Shown here is dilation of bowel (megacolon) proximal to the affected region of narrowing at the lower left center in sigmoid colon. Mucosal damage and secondary infection may follow.
Hirschsprung disease results from an absence of ganglion cells in both submucosal and myenteric plexuses and can occur in either a segment of colon (short segment disease) or the entire colon (long segment disease). The aganglionic segment becomes narrowed, causing obstruction, with proximal dilation. Affected newborns may develop focal inflammation at the point of obstruction, with fever and diarrhea. Colonic perforation may occur. Infants with the disease may have alternating diarrhea and constipation, while children mainly have constipation. Treatment consists of surgical correction with resection of the aganglionic segment.

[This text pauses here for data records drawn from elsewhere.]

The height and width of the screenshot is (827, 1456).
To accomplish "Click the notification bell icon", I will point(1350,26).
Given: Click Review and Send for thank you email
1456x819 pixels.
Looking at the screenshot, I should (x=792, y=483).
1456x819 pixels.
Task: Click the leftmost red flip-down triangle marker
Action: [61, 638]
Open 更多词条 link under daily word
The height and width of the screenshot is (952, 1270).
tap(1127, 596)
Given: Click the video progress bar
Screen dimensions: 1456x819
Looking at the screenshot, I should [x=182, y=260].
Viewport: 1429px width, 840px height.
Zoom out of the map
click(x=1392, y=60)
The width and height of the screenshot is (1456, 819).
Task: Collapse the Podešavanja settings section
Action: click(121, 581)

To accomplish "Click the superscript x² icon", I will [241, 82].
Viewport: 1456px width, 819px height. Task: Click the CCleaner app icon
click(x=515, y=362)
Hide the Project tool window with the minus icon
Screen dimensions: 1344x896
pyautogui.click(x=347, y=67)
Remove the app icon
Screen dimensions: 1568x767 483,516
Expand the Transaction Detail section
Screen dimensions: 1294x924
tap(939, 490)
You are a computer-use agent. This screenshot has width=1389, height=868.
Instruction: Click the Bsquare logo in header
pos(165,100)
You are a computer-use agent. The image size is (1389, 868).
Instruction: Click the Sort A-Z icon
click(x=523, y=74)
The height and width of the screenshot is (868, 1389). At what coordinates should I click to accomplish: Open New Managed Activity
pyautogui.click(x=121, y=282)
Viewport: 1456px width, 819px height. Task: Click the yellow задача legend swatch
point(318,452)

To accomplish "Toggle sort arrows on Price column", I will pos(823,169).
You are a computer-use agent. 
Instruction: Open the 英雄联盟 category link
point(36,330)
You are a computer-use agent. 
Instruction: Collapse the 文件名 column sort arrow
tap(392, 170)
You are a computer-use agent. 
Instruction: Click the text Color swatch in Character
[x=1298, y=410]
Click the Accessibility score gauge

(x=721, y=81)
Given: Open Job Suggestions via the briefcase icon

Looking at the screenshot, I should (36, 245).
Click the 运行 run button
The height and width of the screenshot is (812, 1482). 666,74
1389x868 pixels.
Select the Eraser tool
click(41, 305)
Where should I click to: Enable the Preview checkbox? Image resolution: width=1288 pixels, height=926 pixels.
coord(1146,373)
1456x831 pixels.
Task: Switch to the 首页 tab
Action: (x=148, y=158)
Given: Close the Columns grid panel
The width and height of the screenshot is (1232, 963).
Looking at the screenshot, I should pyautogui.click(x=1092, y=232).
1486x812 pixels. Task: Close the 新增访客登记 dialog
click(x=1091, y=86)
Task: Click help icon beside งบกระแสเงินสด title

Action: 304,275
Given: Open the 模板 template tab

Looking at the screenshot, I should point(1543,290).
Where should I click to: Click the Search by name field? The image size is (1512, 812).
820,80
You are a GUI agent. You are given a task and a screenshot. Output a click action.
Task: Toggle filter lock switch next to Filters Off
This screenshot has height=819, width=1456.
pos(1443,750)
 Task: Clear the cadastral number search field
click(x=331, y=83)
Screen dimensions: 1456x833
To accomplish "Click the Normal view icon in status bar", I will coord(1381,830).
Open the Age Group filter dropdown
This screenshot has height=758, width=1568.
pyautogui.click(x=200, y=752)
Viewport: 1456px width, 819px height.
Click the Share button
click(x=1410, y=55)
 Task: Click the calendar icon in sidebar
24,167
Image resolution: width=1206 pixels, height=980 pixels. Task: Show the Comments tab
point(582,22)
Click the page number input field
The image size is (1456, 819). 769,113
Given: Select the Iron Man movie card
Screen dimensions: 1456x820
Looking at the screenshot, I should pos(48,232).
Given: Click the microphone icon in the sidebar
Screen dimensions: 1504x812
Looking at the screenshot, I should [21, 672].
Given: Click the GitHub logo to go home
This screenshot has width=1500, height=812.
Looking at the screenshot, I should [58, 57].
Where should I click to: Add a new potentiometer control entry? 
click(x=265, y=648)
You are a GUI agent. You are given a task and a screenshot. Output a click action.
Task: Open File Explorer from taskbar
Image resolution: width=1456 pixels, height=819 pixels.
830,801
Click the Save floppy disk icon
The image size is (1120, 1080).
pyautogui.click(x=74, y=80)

Hirschsprung disease is thought to result from mutation of susceptible genes interacting with environmental and other factors, resulting in variable penetrance. Multiple genetic mutations have been found, but about half of familial cases and 15% of sporadic cases are associated with RET gene mutations that inactivate RET receptor kinase activity. RET promotes survival and growth of neurites and provides direction to migrating neural crest cells. The incidence of Hirschsprung disease is 1 in 5000 livebirths. It has a 4:1 male to female predominance. Short segment disease is more common in males, while the rarer long segment disease predominates in females.